Sunday, August 06, 2006


It’s not that I would say Central Europeans are unfriendly, but the first (non-American) person who smiled at me in a week was a little mentally disabled girl in the park at Terezin and her mother literally snatched her away by her face in response.

From my afternoon in Budapest, it seems that people don’t necessarily share quite the same loathe-thy-neighbour attitude as people in Berlin and Prague. I thought I sensed a change when I stepped off the train and was immediately descended upon by people asking me for money, offering to convert my money, and trying to get me to take their cab. Sure they’re not being friendly, but it does require that they acknowledge your presence. In Prague the beggars sit in a prayer position, forehead on ground, cap in front of them… no need to talk. Don’t get me wrong, no one has smiled, but someone did help me carry my luggage onto the tram and the security guard at the museum told me that I would need to hurry up if I wanted to see the whole exhibit (and he meant it in a nice way, he legitimately seemed concerned that I wouldn’t get through everything).
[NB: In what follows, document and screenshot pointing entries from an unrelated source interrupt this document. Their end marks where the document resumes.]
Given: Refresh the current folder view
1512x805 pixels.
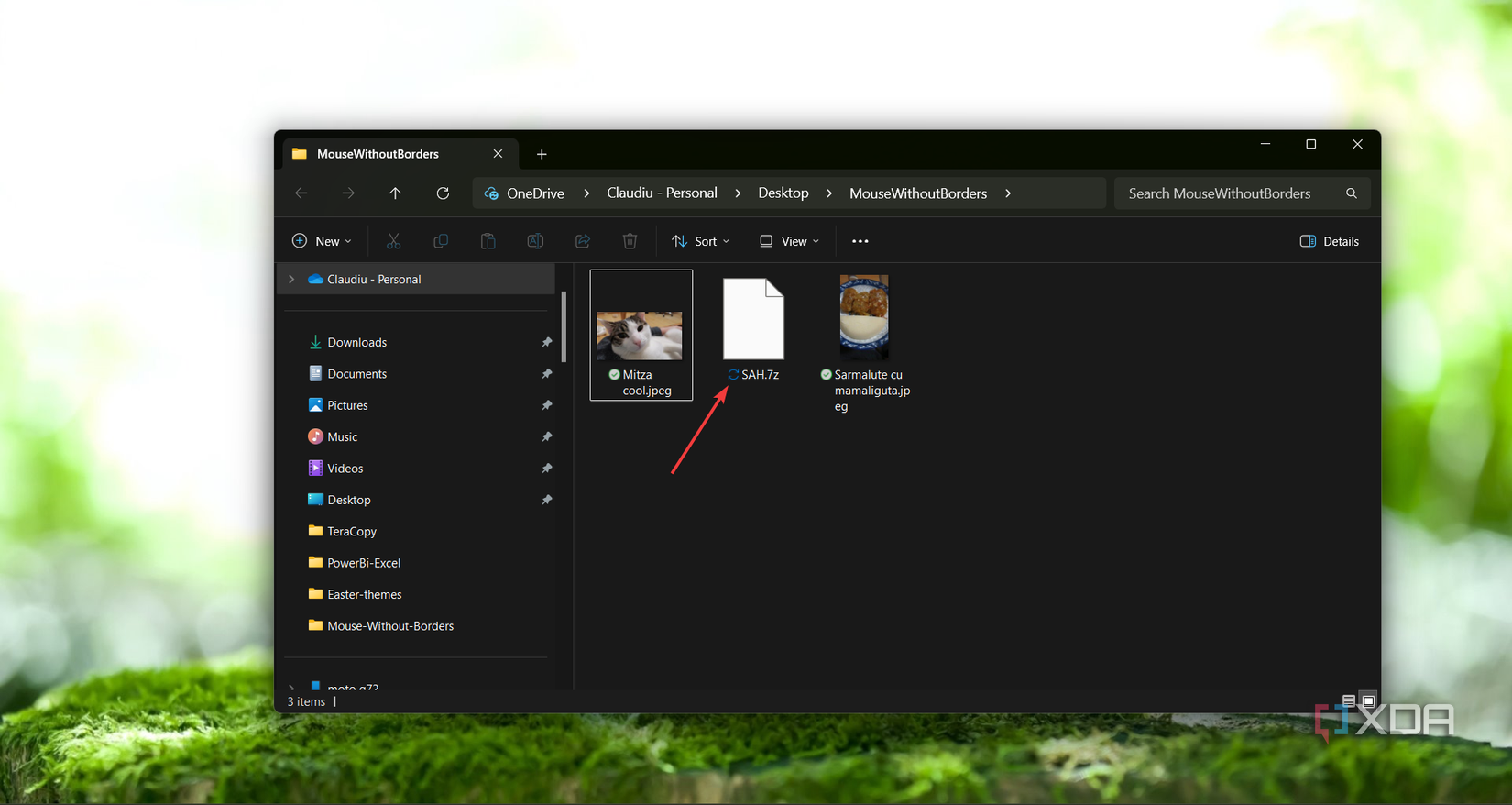Looking at the screenshot, I should point(443,193).
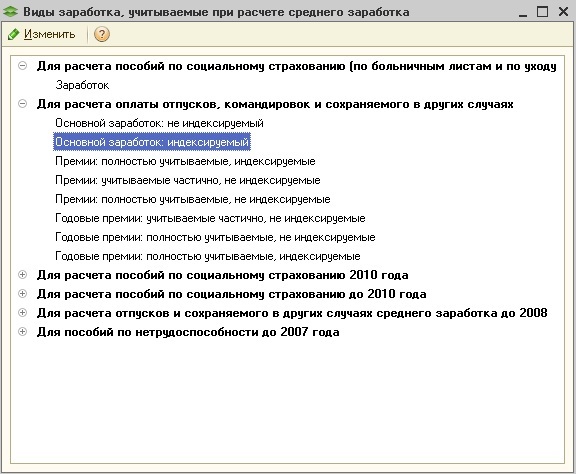
Task: Expand the pre-2010 social insurance group
Action: point(22,294)
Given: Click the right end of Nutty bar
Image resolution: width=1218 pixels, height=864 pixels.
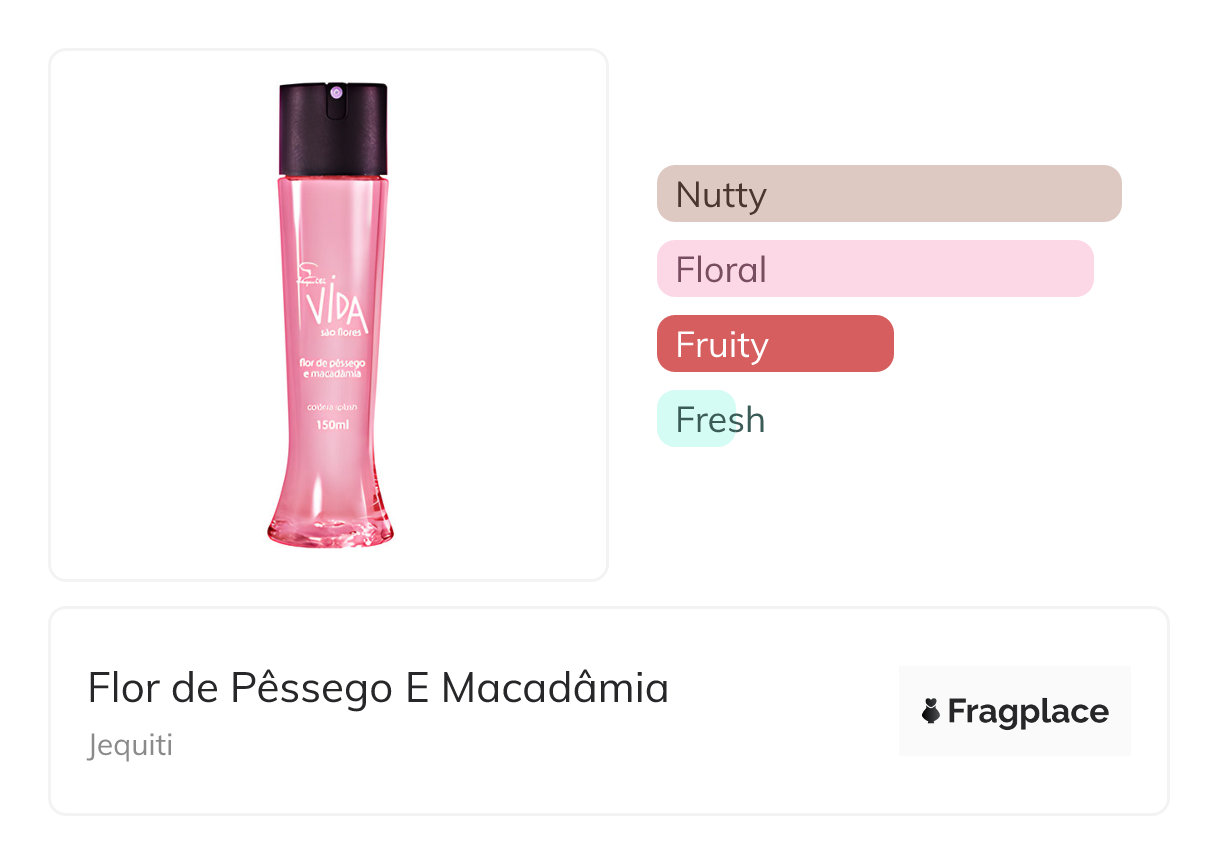Looking at the screenshot, I should tap(1108, 194).
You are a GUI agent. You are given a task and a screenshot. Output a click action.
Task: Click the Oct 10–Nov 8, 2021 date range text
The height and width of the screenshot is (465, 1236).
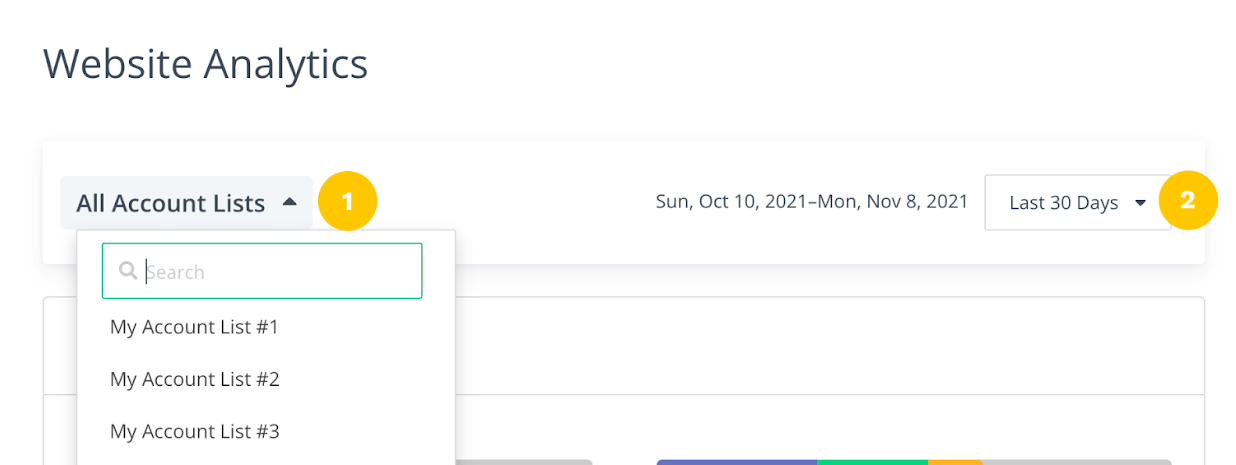[811, 202]
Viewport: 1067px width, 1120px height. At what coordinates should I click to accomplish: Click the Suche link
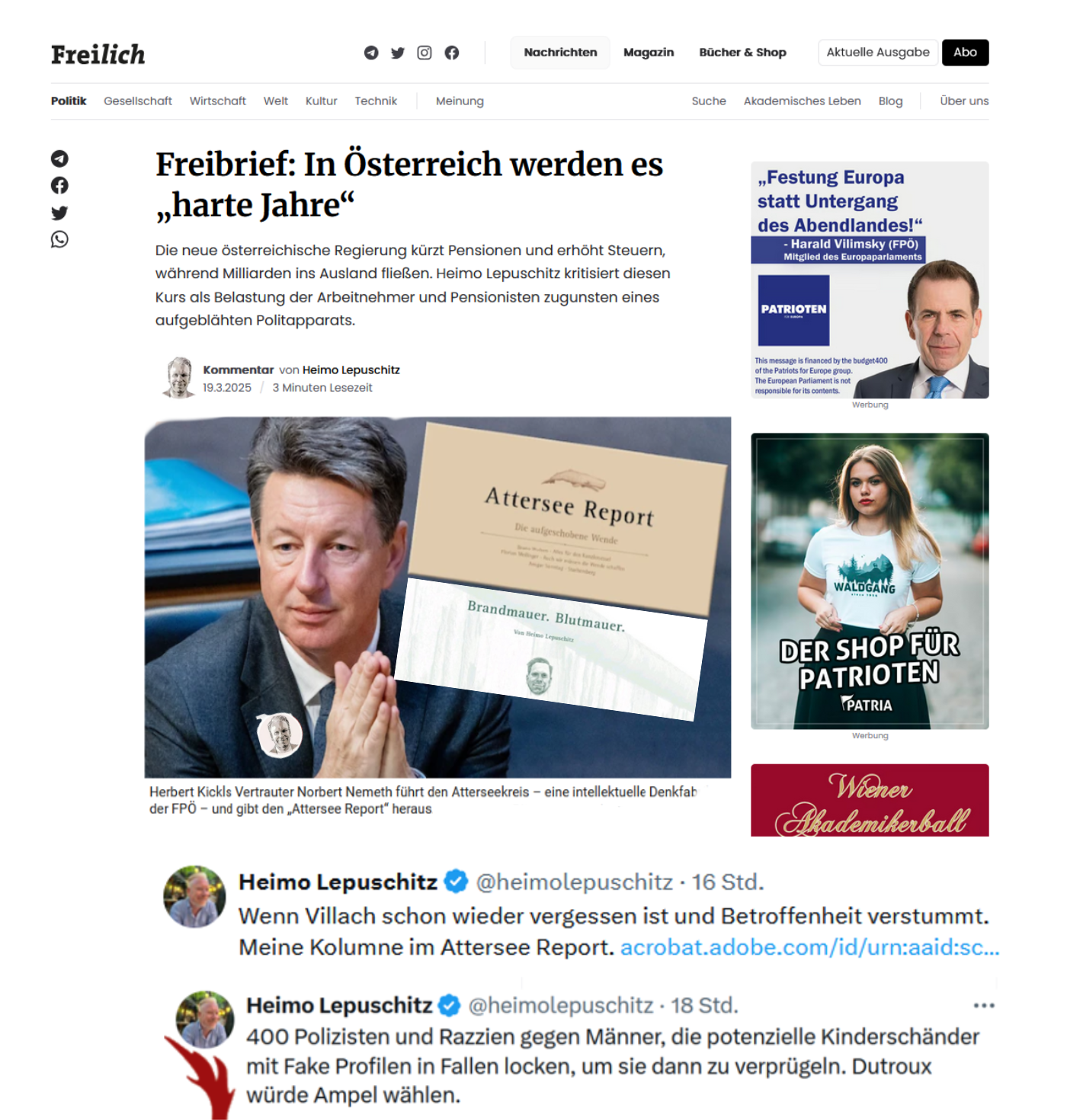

My first outing in Budapest was to the Terror House, located in the former headquarters of the Hungarian secret police, under both the Nazis and the Communists. It was one of the stranger museums that I have been in. Visually, it is quite appealing (perhaps the wrong term, but they do create an powerful effect). You go through a series of themed rooms that reflect the various eras of repression in 20th century Hungarian history (but largely centered around the 1940s and 50s). The rooms are quite bare, and there is very little text as a formal part of the exhibit. To supplement the lack of description, they have added a fully automated audio tour. The only problem is that the audio is linked to the room that you are standing in and the segments are anywhere up to 15 minutes each (with no option to fast forward). If you step over the line (sometimes the rooms aren't clearly delineated) it starts again from scratch. Because of that, I did learn quite a bit about Hungarian history (and I knew a reasonable amount to start with), but it did lead to me wandering around the same room again and again waiting for the segment to end. They have also recreated the prison cells of the victims of state torture and that part of the exhibit in particular was quite chilling.

Since I was only settled in at my hotel at four o'clock, that exhibit took up most of my first day in Budapest. I did wander around a bit, and there are some beautiful buildings, but I haven't been able to form too much of an impression yet. I have a packed day ahead of me tomorrow as it is my only full day here. I'll let you know how it goes.